Reminder: How to Tailgate

#1: Bring Something. I don't care if it's a steaming bowl of poop, although bonus points go to those who surprise us with unique cuisine, unique drinks, unique outfits, unique decorations, or unique personalities. Bringing something is your pass to enjoy everything we have to offer at the tailgate.

#2: Eat Something.

 Dual reasons for this. First, we've got too much food, I promise.  Just stay out of Godmother's cheesy potatoes. Second, you'll need something of substance in your gullet if you want to follow tip #3

#3: Drink Something. The tailgate is BYOB, though occasionally a specialty drink makes it's way onto the menu for all to enjoy.  Bring a giant mug and fill it with a cocktail of your choosing. Bring a cooler of beer and empty it into your belly before kickoff. Take a tug on the bowl of Yucca. When it gets cold, sip a mug of spiked coffee. In short, get drunk, because you're a lot cooler when you're drunk. And let's not forget, the best tailgating stories always seem to include (insert person here) had a lot to drink, and then he/she fell down (into the bushes / on the stadium steps / into that girl's chest). Later (he / she) groped the (daughter / son) of (insert former tailgater here). We found (him / her) passed out (on the grass outside the stadium / in their car / under their car).

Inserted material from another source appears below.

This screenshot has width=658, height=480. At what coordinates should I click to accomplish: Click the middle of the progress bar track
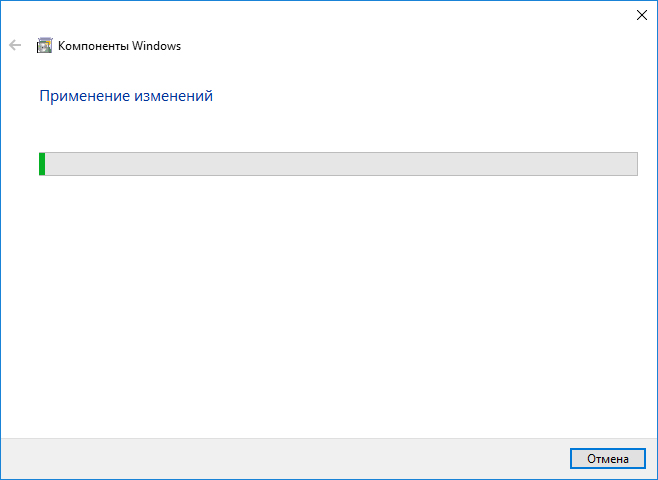click(338, 164)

#4: Hug the Godfather. Why? Because we said so. Especially if you have no idea who he is. Because the Godfather loves to get himself some "strange."  Even better, if you liked it, you can do it again the following week because the Godfather never remembers you the first time.

#5: Respect the Hall. The members of the UMTailgate.com Hall of Fame. Recognize them, respect them, honor them. Don't know who they are? Check the flag.  We've got people here that have not missed a home or away game this century...seriously.

#6: Learn to Love. Respect all of the tailgaters, even those from the opposing team that are visiting us and wallowing in our dynasty and tradition. This applies to everyone except...

#7: Learn to Hate: Michigan State and Ohio State.  Don't mistakenly wear their T-shirts, their hats, and in most cases, their colors. This applies to tailgating and gamedays only...however, big bonus points if you apply this rule in your daily life, like me.

#8: Go to the Game. And try to make it there before kickoff.

#9: Go to an Away Game. Ya, we tailgate there too. Some long drives are in store for this season, but there's nothing like Saturday Night Football on the road, so quit being a candy ass and put on a white jersey.

#10: Ask Goody To Show You His Tattoos. It's not imperative for your enjoyment, but it makes me laugh.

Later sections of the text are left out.